Monday
Jul042016

Join performance in MongoDB 3.2 using $lookup

One of the key tenants of MongoDB schema design is to account for the absence of server-side joins.  Data is joined all the time inside of application code of course, but traditionally there’s been no way to perform joins within the server itself. 

This changed in 3.2 with the introduction of the $lookup operator within the aggregation framework.  $lookup performs the equivalent of a left outer join – eg: it retrieves matching data from another document and returns null data if no match is found.

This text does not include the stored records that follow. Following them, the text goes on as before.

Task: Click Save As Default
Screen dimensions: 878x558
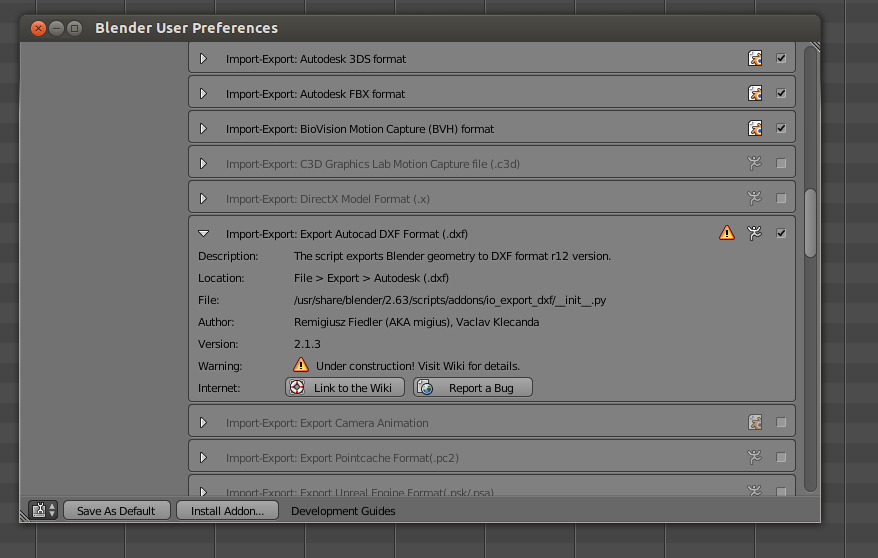Action: [x=116, y=511]
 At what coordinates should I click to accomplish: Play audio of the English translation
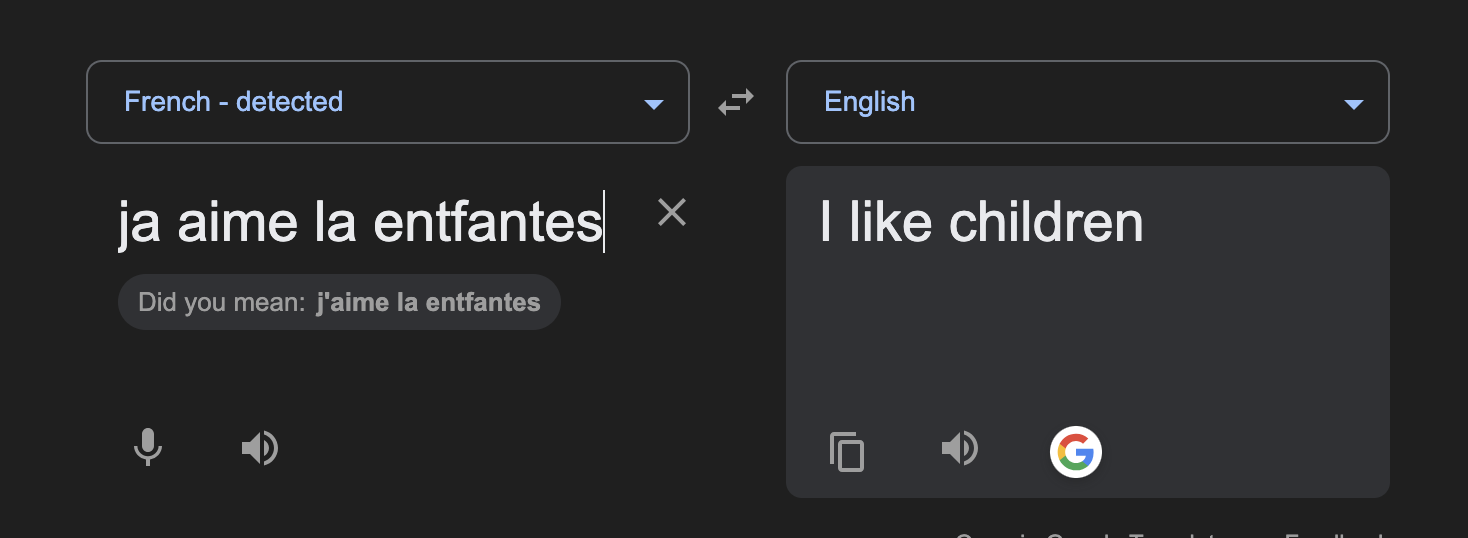click(959, 448)
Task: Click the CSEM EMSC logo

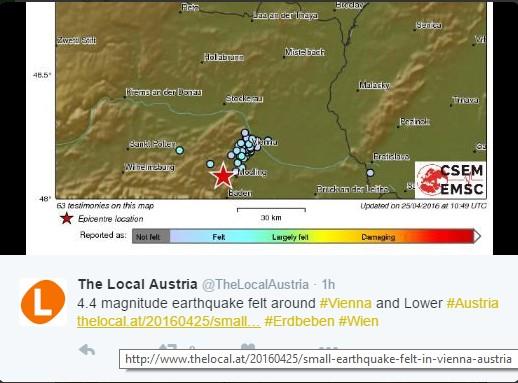Action: (450, 180)
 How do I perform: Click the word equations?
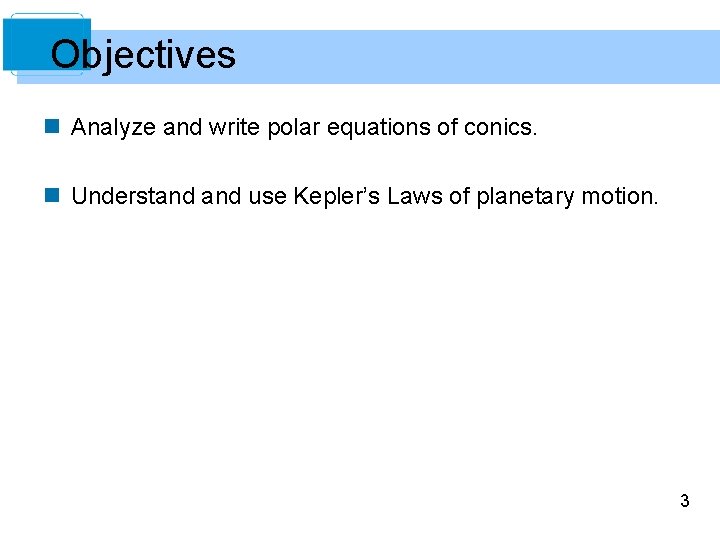click(378, 128)
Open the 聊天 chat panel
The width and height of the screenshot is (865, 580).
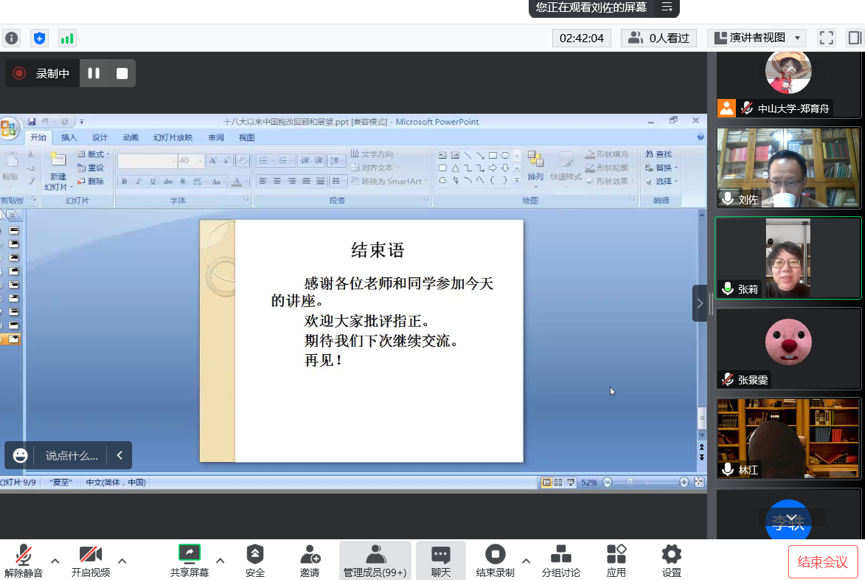[x=440, y=560]
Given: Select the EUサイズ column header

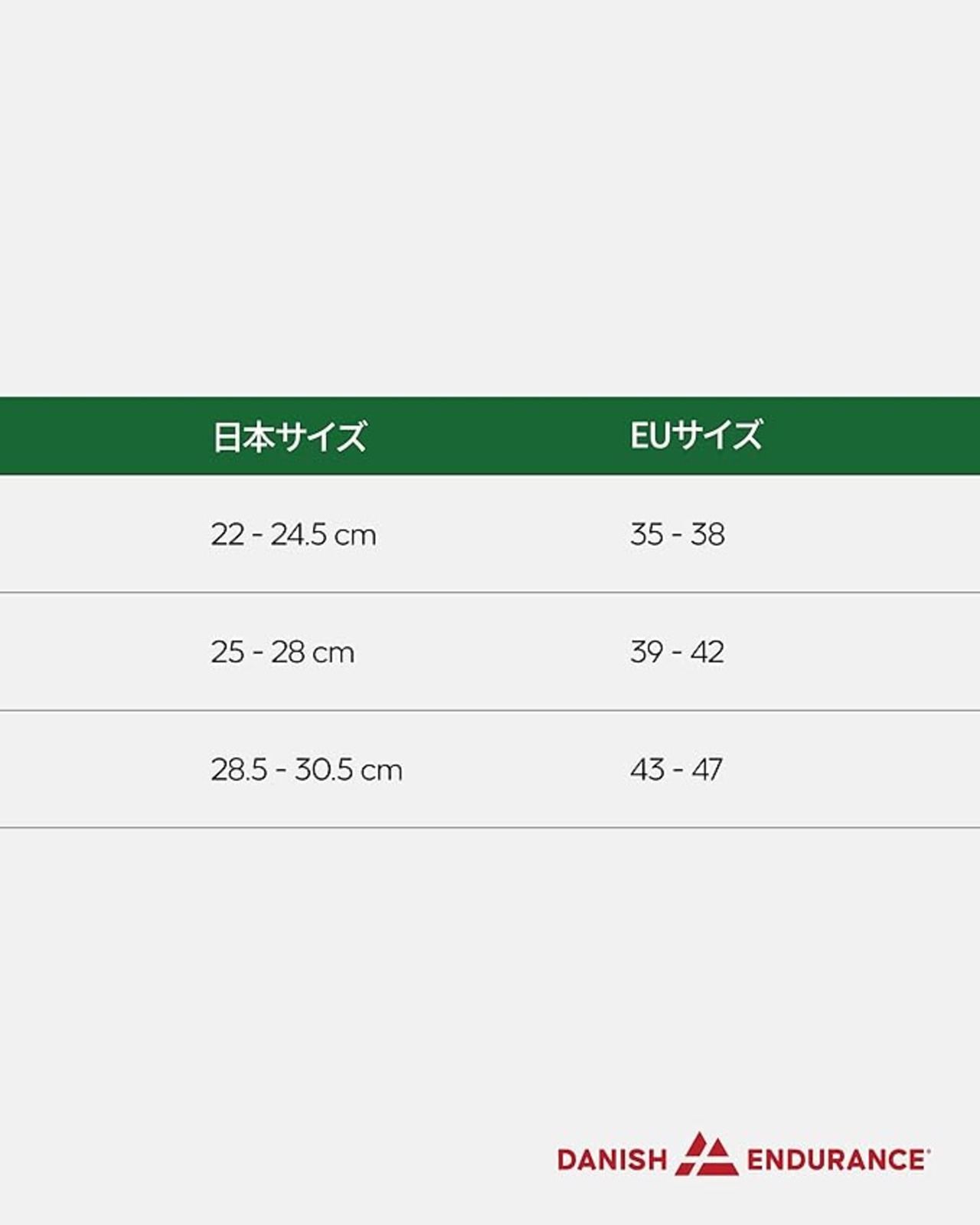Looking at the screenshot, I should pos(696,436).
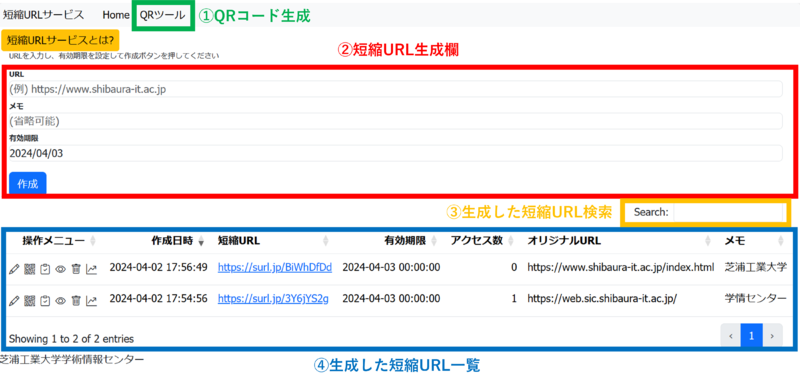Go to Home in the navigation bar
The image size is (800, 384).
(x=116, y=15)
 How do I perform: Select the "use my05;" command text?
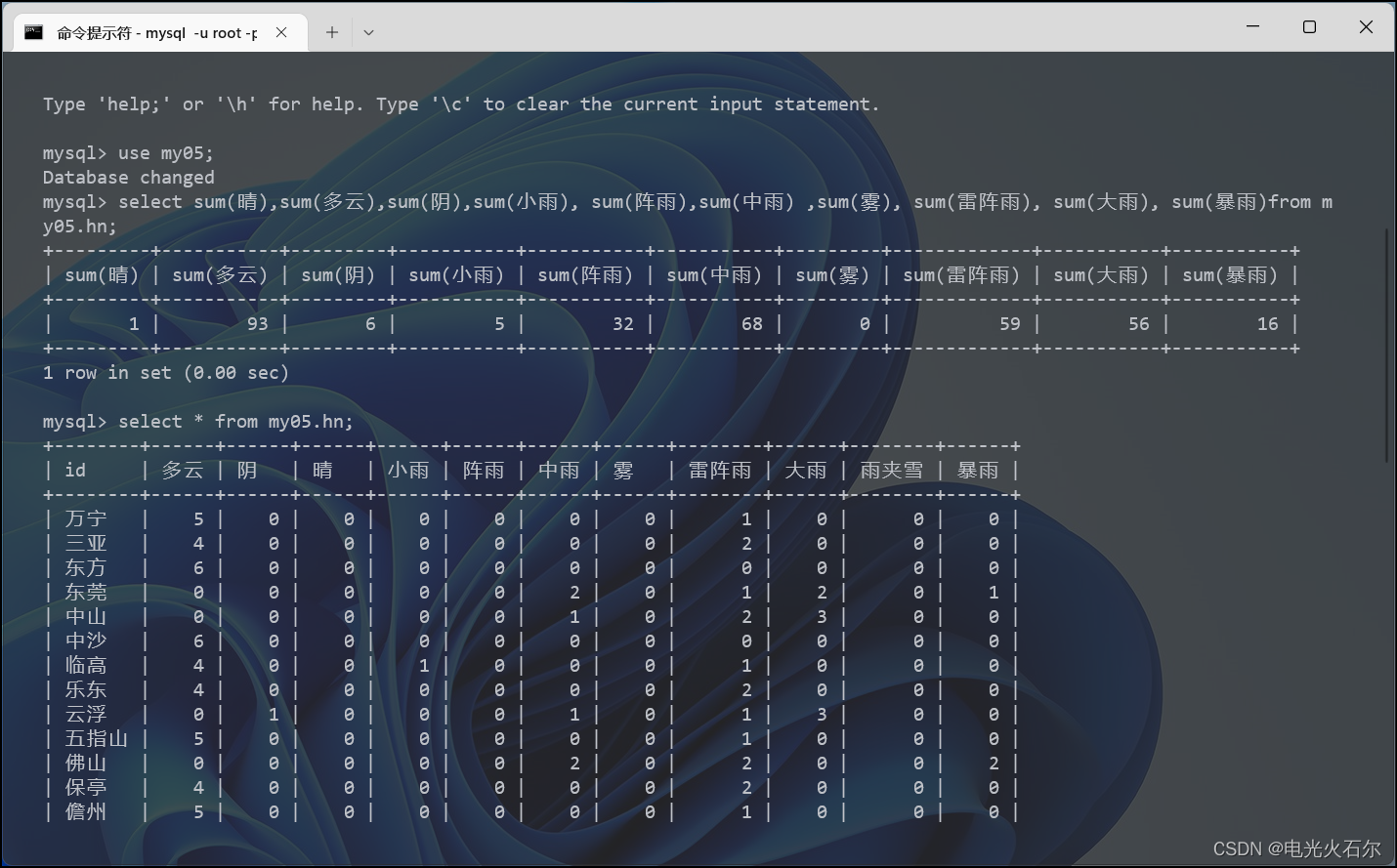pos(168,152)
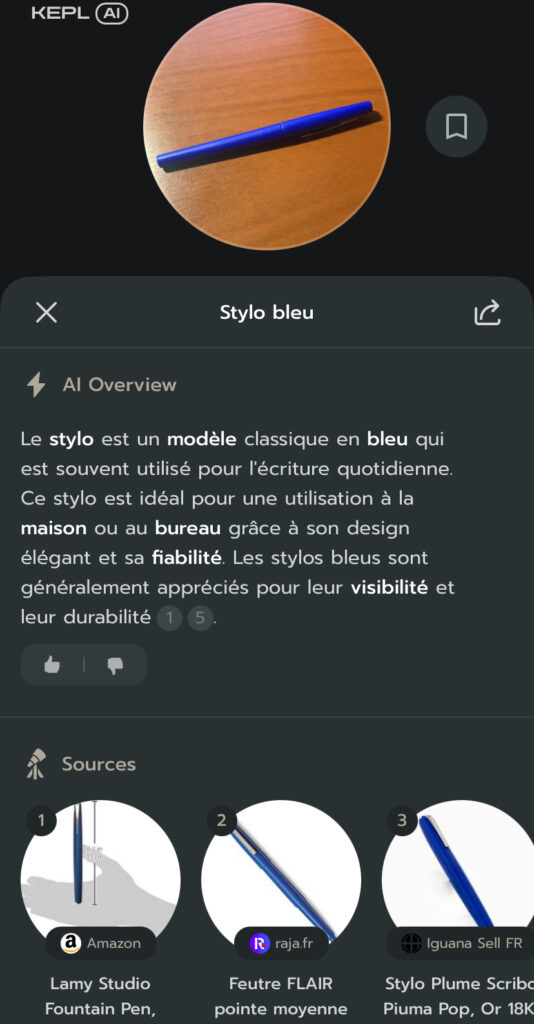Image resolution: width=534 pixels, height=1024 pixels.
Task: Bookmark this blue pen result
Action: [456, 127]
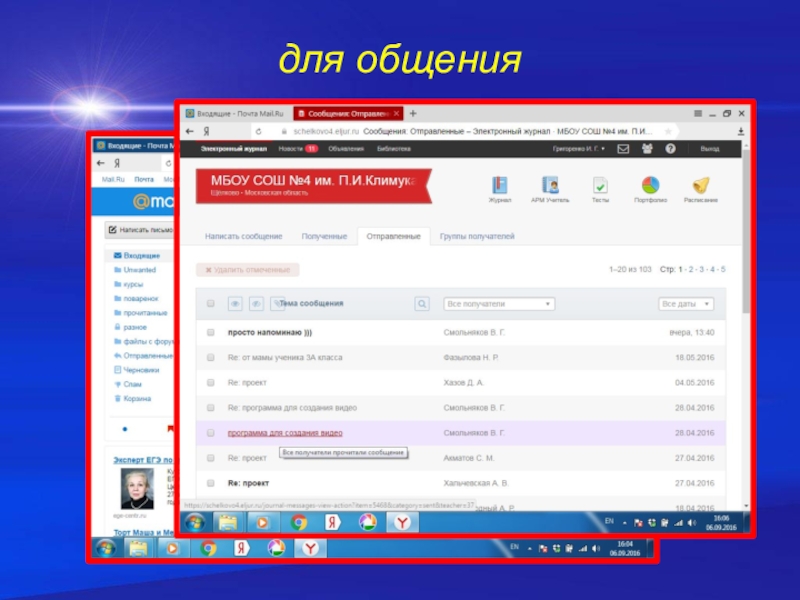Open the 'Написать сообщение' tab
Screen dimensions: 800x600
click(x=243, y=236)

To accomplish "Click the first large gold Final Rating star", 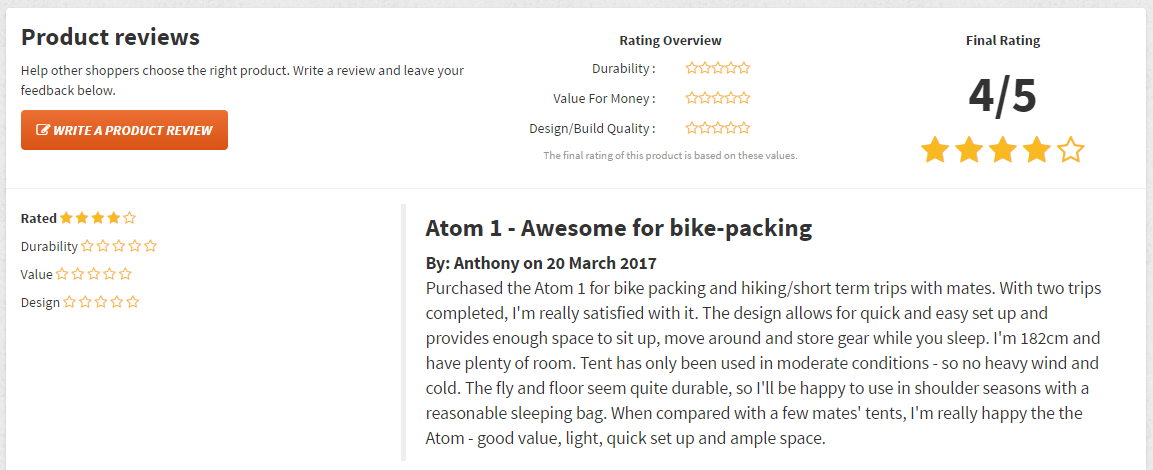I will click(935, 149).
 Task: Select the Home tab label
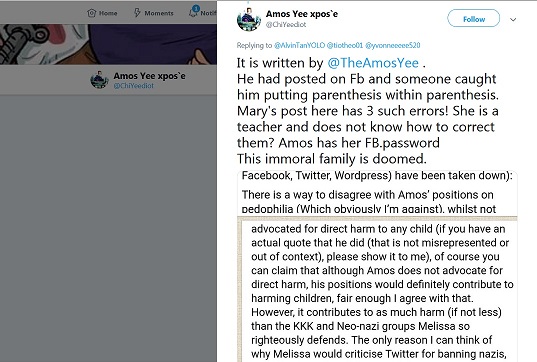(108, 13)
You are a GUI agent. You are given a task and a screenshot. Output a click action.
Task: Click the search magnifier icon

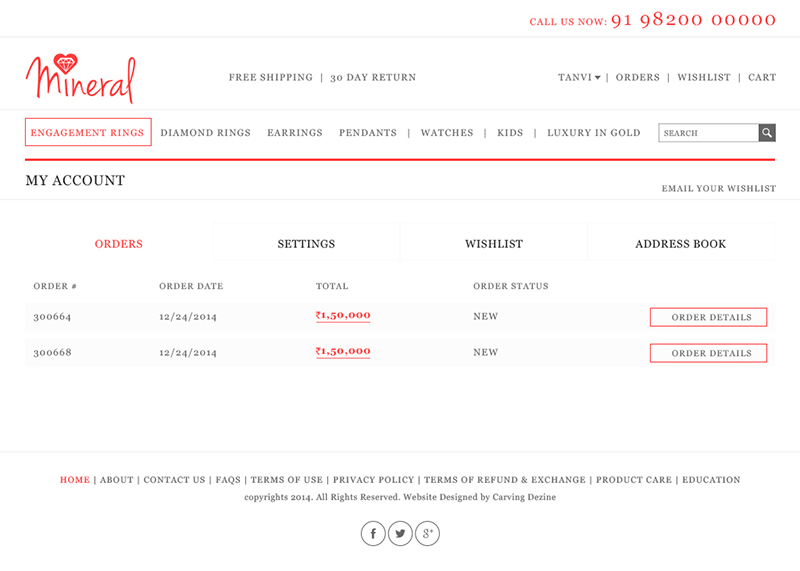pyautogui.click(x=767, y=133)
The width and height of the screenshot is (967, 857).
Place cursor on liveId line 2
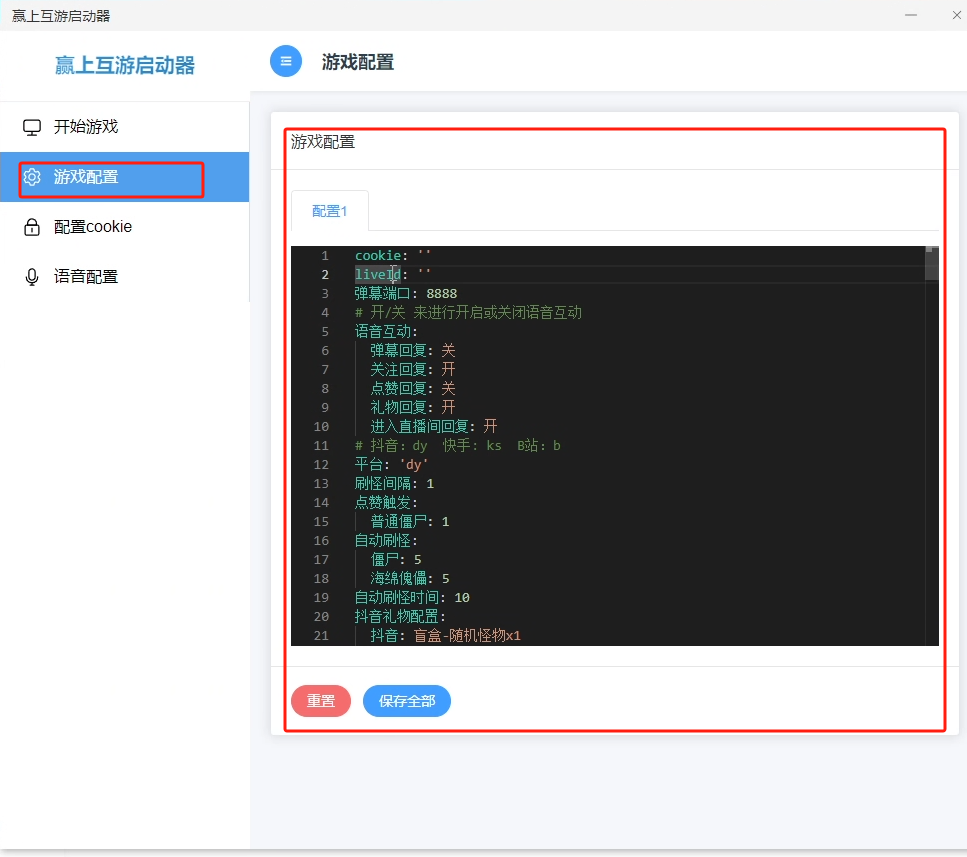tap(378, 274)
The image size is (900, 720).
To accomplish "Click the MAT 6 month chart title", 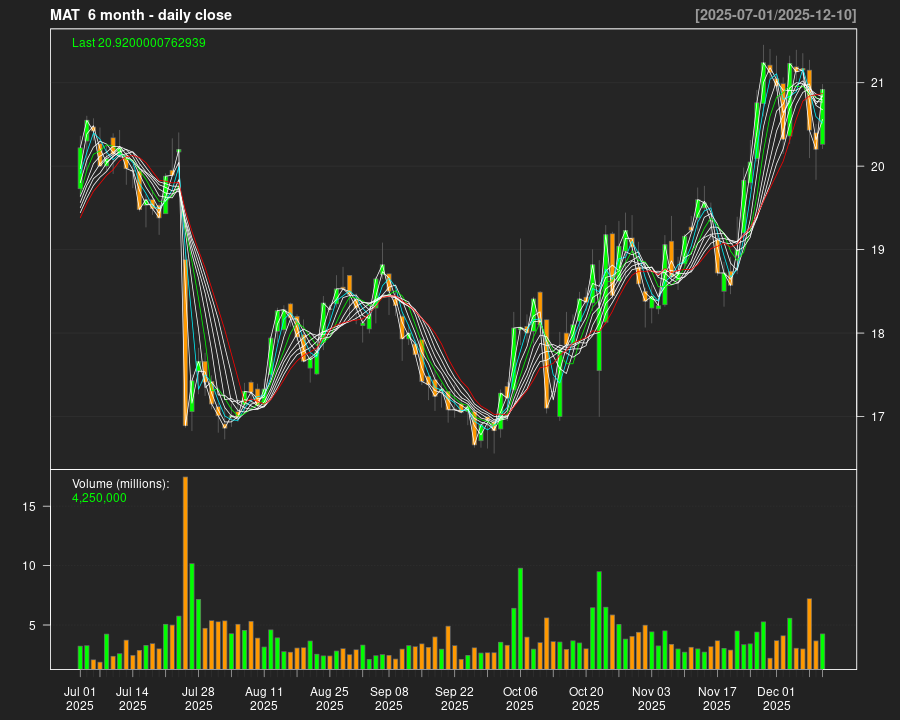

Here’s an example using the MongoDB version of the Sakila dataset that I converted from MySQL back in this post

   1: db.films.aggregate([
   2:     {$match:{"Actors.First name" : "CHRISTIAN",
   3:              "Actors.Last name" : "GABLE"}},
   4:     {$lookup: {
   5:         from: "customers",
   6:         as: "customerData",
   7:         localField: "_id",
   8:         foreignField: "Rentals.filmId"
   9:     }},
  10:     {$unwind: "$customerData"},
  11:     {$project:{"Title":1,
  12:                "FirstName":"$customerData.First Name",
  13:                "LastName" :"$customerData.Last Name"}},
  14: ])

 

What we’re doing here is finding all customers who have ever hired a film staring “Christian Gable”;  We start by finding those films in the films collection (lines 2-3), then use $lookup to retrieve customer data (lines 4-9).  Films embeds actors in the “Actors” array;  the customers collection embeds films that have been hired in the "Rentals" array. 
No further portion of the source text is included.